授業では、山梨が「海なし県」であるにも関わらず、いかに多くのマグロが消費されるのかが解説されました。森原氏は、「駿河湾で獲れたマグロが吉原から馬で運ばれ、翌朝には甲府に到着していた」と歴史的な物流ルートを示し、地元の食文化におけるマグロの重要性についても触れました。特にお祝いの席では、貴重な食材として重宝されていたことが強調され、多くの児童がその事実に驚いていました。
物流の変遷と最新のトラック技術
次に、山梨県トラック協会青年部会の早川禮史会長のもと、物流の変遷について学びました。馬や船といった昔ながらの輸送手段に代わり、現代ではトラックが不可欠な存在になっているという説明に、児童たちは興味津々でした。

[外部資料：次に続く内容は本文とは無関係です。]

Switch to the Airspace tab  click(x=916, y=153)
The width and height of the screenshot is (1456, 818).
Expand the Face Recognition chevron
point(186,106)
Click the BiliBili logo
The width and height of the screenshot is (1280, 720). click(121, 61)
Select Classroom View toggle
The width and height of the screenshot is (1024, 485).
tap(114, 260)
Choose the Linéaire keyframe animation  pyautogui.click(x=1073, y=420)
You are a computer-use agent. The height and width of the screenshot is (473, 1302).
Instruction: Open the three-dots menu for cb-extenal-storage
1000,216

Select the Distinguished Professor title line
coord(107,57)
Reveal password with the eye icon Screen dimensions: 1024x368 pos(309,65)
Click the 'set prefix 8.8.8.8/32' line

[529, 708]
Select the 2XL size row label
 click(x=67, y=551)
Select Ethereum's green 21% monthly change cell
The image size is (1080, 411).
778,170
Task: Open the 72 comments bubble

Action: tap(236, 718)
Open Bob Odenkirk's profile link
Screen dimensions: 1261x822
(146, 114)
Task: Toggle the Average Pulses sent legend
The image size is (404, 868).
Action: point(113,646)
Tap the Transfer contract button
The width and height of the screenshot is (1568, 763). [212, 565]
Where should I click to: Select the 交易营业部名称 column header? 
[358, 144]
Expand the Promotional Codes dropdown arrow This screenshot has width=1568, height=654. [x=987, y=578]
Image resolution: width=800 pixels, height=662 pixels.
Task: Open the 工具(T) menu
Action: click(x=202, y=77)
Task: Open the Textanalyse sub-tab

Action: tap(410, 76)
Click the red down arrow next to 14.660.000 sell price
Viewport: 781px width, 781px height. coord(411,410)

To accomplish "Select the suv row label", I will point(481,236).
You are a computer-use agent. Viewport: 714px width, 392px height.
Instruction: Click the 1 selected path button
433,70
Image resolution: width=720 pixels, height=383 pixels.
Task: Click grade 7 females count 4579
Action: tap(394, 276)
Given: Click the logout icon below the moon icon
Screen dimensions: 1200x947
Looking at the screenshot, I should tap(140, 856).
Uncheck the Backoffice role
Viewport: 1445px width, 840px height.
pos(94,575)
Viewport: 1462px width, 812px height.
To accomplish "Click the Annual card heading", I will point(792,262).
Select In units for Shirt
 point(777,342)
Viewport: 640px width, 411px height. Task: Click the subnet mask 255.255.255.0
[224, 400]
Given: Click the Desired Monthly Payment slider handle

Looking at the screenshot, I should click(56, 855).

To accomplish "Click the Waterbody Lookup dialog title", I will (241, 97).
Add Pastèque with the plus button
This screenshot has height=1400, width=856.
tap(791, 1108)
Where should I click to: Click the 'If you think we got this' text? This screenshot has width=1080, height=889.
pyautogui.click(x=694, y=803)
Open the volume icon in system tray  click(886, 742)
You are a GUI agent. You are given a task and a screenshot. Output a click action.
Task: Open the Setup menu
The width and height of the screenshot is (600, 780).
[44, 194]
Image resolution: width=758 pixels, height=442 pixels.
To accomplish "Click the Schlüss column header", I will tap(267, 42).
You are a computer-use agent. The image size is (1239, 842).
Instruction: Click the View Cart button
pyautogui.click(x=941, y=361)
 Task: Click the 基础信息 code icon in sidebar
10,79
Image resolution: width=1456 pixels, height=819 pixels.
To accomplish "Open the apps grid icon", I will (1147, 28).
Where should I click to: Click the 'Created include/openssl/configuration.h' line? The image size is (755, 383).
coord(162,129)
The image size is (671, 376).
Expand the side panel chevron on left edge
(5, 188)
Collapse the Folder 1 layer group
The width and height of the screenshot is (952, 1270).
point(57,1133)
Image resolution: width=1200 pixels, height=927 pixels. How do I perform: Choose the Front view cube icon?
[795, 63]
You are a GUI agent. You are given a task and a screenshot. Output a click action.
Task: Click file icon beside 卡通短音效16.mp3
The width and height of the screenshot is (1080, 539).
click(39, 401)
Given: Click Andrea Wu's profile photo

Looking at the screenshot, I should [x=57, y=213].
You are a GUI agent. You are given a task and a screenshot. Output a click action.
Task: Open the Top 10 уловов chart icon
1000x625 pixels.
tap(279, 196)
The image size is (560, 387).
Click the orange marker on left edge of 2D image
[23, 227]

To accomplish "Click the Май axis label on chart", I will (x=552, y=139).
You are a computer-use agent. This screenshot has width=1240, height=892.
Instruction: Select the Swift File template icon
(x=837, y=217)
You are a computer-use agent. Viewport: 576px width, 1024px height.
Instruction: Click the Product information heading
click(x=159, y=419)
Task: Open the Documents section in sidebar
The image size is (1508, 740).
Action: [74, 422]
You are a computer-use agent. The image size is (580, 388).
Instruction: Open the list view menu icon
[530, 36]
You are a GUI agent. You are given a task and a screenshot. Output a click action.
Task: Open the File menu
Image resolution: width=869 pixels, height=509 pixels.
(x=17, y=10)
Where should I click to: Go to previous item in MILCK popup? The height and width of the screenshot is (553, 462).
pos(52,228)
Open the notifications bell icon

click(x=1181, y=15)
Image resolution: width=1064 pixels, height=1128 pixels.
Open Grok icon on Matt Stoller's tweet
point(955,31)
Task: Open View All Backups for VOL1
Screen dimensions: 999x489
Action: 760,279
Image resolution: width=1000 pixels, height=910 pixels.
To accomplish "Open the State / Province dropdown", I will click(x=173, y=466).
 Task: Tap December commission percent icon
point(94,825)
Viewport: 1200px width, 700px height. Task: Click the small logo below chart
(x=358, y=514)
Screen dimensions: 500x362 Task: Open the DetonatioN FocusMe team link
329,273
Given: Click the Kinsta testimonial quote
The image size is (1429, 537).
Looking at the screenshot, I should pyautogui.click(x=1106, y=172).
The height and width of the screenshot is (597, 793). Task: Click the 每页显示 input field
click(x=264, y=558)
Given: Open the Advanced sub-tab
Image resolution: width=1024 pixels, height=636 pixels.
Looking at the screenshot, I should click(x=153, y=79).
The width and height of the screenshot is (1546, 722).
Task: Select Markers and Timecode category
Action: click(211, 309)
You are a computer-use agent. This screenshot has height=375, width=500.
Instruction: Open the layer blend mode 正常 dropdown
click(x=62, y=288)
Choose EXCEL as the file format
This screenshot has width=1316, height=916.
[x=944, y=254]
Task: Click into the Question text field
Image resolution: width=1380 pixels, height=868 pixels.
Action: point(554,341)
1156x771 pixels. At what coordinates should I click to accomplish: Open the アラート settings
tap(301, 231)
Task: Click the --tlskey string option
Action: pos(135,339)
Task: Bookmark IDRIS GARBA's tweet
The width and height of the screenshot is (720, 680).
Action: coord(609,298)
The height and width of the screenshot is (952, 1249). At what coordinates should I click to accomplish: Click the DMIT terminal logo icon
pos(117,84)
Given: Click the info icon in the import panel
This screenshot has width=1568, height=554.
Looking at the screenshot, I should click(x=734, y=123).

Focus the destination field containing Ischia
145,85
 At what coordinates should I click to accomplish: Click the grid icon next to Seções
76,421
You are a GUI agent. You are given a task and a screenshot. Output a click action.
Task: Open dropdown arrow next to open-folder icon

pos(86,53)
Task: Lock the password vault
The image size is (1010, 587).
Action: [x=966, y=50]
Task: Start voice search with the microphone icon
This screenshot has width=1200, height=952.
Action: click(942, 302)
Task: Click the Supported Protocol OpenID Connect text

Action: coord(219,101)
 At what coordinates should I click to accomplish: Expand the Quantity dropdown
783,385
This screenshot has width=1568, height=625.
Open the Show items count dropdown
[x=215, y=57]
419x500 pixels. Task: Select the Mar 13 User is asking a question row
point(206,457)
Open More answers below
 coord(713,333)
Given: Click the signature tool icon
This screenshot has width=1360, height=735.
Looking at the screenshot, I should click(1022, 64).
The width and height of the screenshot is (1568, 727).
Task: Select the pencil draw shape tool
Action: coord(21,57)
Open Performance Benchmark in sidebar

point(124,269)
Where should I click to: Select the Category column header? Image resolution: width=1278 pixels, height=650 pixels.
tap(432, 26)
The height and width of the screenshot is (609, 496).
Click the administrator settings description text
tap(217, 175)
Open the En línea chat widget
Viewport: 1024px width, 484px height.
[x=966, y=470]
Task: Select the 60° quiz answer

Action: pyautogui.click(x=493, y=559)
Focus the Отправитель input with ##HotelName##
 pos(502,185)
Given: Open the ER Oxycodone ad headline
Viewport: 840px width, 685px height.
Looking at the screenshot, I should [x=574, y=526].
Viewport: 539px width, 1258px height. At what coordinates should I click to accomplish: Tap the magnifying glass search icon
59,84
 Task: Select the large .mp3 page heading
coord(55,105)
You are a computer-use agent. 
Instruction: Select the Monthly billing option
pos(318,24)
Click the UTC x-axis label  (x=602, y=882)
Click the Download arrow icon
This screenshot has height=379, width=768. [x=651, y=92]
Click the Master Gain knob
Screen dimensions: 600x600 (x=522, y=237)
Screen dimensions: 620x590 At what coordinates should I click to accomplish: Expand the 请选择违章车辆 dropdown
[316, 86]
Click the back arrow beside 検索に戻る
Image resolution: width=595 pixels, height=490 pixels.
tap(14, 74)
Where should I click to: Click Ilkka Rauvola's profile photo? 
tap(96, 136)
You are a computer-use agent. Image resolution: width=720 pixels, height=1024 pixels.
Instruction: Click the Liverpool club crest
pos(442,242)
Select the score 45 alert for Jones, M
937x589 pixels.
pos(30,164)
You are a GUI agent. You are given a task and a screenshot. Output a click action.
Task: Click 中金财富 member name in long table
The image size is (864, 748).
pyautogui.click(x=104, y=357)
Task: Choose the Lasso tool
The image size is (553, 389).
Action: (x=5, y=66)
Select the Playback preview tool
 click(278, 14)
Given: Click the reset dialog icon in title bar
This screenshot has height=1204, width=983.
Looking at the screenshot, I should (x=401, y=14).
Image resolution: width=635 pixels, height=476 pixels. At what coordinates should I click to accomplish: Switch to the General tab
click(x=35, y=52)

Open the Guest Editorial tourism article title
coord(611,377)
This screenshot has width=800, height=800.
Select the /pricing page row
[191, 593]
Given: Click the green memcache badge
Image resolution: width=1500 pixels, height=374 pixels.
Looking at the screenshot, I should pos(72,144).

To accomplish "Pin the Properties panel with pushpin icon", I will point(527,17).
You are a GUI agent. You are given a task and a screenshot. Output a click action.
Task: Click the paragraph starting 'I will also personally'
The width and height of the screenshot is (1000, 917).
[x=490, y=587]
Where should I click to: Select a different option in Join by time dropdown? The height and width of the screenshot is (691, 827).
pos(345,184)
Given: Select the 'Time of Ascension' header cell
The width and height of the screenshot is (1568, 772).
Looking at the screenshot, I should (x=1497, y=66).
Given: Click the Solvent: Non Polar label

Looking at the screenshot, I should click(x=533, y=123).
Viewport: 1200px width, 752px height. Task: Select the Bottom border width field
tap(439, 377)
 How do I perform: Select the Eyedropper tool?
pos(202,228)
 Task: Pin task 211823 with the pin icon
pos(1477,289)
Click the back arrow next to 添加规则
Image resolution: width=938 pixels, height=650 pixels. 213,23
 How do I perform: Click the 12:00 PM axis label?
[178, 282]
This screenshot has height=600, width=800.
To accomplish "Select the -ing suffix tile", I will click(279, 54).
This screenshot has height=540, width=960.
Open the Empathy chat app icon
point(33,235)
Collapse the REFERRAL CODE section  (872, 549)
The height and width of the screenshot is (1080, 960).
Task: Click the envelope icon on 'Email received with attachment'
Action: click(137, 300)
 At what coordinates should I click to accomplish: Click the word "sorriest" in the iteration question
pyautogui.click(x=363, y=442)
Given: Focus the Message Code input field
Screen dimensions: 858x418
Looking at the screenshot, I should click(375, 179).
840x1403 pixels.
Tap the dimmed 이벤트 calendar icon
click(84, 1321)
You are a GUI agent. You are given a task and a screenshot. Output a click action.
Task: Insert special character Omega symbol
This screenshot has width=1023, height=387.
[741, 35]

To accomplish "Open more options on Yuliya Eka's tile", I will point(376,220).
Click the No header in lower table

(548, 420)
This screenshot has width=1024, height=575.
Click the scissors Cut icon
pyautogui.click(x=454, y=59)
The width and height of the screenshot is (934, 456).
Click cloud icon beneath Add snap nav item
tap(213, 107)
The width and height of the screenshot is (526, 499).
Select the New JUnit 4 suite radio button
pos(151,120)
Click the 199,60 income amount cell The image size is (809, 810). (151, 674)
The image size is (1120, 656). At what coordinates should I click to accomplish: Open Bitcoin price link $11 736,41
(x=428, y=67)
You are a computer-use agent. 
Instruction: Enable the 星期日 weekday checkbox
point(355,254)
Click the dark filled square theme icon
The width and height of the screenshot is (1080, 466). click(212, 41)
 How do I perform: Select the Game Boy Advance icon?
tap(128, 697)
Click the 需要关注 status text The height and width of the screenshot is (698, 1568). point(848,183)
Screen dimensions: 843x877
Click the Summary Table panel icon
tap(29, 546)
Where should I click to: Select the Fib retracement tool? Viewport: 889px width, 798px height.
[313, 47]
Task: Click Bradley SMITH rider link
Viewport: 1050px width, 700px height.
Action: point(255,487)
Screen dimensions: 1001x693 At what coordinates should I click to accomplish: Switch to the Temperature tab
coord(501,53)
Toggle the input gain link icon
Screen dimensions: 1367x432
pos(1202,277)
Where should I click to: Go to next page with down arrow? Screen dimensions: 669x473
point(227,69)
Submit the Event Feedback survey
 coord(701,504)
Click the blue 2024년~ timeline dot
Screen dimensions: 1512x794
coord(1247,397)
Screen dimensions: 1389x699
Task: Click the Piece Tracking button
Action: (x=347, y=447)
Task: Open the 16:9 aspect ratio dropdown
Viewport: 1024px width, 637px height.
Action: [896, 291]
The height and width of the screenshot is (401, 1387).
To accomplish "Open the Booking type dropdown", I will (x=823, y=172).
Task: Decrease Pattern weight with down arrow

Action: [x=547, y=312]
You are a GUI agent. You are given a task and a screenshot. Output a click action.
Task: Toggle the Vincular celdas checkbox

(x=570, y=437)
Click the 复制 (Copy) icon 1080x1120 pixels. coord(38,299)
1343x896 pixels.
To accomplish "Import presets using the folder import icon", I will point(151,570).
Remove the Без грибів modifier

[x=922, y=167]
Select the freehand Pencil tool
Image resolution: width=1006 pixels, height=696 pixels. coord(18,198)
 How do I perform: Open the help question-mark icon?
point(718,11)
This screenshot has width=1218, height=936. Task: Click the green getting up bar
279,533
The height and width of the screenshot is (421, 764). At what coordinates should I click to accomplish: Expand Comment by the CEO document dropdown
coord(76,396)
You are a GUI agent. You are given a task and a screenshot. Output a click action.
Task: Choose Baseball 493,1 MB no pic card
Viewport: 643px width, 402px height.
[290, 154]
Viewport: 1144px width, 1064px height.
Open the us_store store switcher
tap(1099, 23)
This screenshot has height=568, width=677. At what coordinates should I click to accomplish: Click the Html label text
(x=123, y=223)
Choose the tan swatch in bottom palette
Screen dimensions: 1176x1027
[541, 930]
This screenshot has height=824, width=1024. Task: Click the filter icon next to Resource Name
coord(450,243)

校庭には実際にトラックが三台用意され、ドライバーたちの協力を得て、トラックの見学や試乗体験が行われました。児童たちは、大きな荷台を持つウイング車の能力や、冷凍車の内部で氷点下の世界を体験することで、商品を安全に輸送するための技術について直接学ぶ貴重な機会を得ました。彼らの中には、「昔は大変だったと思うが、今は技術のおかげで便利になった」との感想を持つ子もいました。
子どもたちの心に刻まれる経験
参加した児童たちは、授業を通じて昔の物流の苦労や現在の便利さを実感し、特に「ごみを捨てることで海に影響が出ることに気づいた」という声もありました。彼らはただマグロを消費するだけでなく、その背景にある海と陸の関係を理解することで、環境への配慮も考えるようになったといいます。
このような取り組みを通じて、次世代に豊かで美しい海を引き継ぐための意識が育まれるのは非常に意義深いことです。「海と日本プロジェクト」による効果的な教育は、今後も更なる発展が期待されます。
総括
今回の授業は、山梨県が直面している特異な状況である海へのアクセスの少なさに対する解決策を見出す手助けとなり、将来的には地域全体が海の存在をより意識し、大切にすることにつながるでしょう。海の未来を考える上で、子どもたちの学びが実を結ぶことを期待したいです。